A typing speed of 40 words per minute is often acceptable for new general transcriptionists. Some companies will let you get started with general transcription work when you type 40 wpm while other companies require a faster typing speed. Get your typing speed up to 55 or 65 wpm before looking for better paying transcription work. You must have a speed of 65-75 wpm if you want to take on deadline critical transcription work that requires fast turnaround.
You’ll need a good typing speed to make good money in transcription as you’re paid by production. The faster you can type, the more work you can do and the more money you’ll be able to make. Accuracy is a must.
You can increase your typing speed and transcription speed with practice. The more you type and transcribe, the faster you’ll get. Your transcription speed will keep increasing gradually until you reach your ideal speed.
You can start making money with transcription work while you’re practicing. You can get non-urgent, overflow transcription work from other transcriptionists if your typing speed is 40 wpm.
Typing and Transcription Practice Resources
If your typing skills needs work, use free online typing tutorials to help build your speed. Find free typing tutorials here.
To help you build your speed and practice your transcription skills, you can download and transcribe podcasts, talk radio shows or other audio online.
Of course, the best types of audio to practice transcription with is audio that is similar to the type of work you want to get. That’s why I’m providing practice audios to help you practice transcription and increase your speed and accuracy. They include finished transcripts so you can check your work and see how you’re doing.
2 – Excellent English, spelling, grammar and listening skills.
It is essential to have a good grasp of English spelling, grammar and punctuation. You can’t depend solely on spelling checkers and grammar checkers. You need to determine the spelling of words that are pronounced the same way but spelled differently like there,” “their,” or “they’re”.

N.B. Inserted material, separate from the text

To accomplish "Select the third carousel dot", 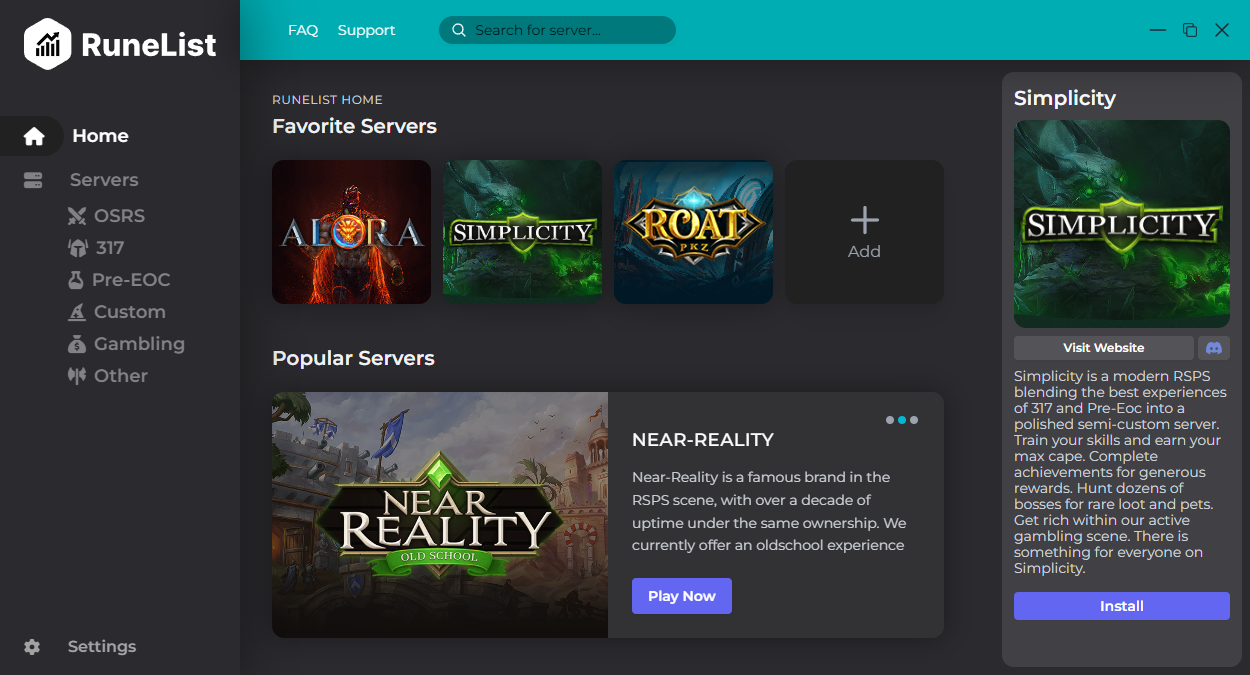I will pyautogui.click(x=914, y=420).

The transcriptionist must have superior listening skills to ensure every word in a recording is accurately transcribed even when working with challenges like poor quality recording and multiple speakers talking at once.
To transcribe it accurately, you need to be able to comprehend the material and use the context and your judgment to ensure that the transcript makes sense.
In general, clients will prefer transcriptionists with English as their native language. Native English speaking transcriptionists are familiar with idiomatic expressions and colloquialisms – which voice recognition software and non-native speakers won’t grasp. This is one of the reasons why general transcription work is not affected much by outsourcing to foreign countries.
3 – Understand accents
You must be able to understand accents as you will encounter North American, British, Australian and a variety of foreign accents.
4 – General knowledge and industry knowledge
General transcription covers an endless variety of topics. General transcriptionists need a good general knowledge as they may transcribe a large variety of topics that can range from academic to internet marketing, financial and scientific topics.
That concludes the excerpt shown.